Wednesday, September 13, 2006

Prozac in River

The mussels may die happy but it is still pollution.

An excerpt.

Prozac pollutes Ohio waterways, menaces mussels
By Mike Lafferty
The Columbus Dispatch
Tuesday, September 12, 2006


The widely prescribed antidepressant Prozac is ending up in streams and rivers, endangering freshwater mussels, scientists said yesterday.

Many species of mussels, including those in Ohio, are endangered or in decline, already hammered by agricultural and industrial pollution.

Researchers have known since the 1960s that birth-control pills and other drugs and chemicals that affect hormone systems can turn male fish into females.

There are no regulations that require that drugs be screened from sewage dumped into rivers and streams. The human body absorbs most drugs and flushes the rest.
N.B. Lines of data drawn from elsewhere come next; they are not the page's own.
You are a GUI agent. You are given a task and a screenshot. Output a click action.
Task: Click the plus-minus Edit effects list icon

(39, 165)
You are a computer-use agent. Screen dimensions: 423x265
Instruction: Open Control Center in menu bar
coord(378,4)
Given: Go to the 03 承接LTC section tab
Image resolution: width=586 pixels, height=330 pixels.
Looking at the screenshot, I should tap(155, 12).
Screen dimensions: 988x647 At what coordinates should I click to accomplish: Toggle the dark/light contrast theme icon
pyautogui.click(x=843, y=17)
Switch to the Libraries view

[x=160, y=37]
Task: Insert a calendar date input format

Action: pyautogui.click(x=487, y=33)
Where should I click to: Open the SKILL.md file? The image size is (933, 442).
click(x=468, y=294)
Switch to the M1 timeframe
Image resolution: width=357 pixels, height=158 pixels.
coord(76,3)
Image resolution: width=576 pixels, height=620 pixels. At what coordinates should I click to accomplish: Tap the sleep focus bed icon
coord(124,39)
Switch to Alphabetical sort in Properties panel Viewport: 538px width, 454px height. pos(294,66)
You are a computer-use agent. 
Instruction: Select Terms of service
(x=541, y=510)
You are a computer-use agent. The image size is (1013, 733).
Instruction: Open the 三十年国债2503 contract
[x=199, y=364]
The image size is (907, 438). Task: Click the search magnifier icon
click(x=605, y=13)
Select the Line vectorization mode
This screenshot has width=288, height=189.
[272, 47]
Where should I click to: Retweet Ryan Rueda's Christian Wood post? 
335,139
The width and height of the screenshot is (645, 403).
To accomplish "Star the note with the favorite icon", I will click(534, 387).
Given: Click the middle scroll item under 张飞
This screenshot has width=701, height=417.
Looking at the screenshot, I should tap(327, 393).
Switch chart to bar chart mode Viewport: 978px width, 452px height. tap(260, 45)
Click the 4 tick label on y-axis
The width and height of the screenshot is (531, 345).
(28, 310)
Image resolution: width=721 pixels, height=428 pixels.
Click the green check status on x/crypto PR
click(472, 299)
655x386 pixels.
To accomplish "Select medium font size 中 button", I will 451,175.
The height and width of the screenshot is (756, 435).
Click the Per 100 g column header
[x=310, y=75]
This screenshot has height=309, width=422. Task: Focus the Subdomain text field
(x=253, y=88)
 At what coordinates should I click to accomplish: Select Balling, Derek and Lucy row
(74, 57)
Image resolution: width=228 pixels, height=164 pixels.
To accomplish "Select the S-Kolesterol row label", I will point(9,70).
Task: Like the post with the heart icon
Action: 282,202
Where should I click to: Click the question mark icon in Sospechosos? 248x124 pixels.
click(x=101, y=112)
A new study by scientists at the federal government's Hollings Marine Laboratory in South Carolina shows that even minute amounts of Prozac cause female freshwater mussels to release larvae early, dooming them because they cannot live on their own. The research, discussed yesterday at the annual American Chemical Society meeting in San Francisco, has disturbing implications for an ambitious program to restore endangered mussels to many Ohio streams, including the Big Darby Creek and the Scioto River.

"People have suggested the drug connection. The same thing has been suggested for fish. There's no reason why mussels should be exempted," said Tom Watters, an Ohio State University biologist who is directing the reintroduction program.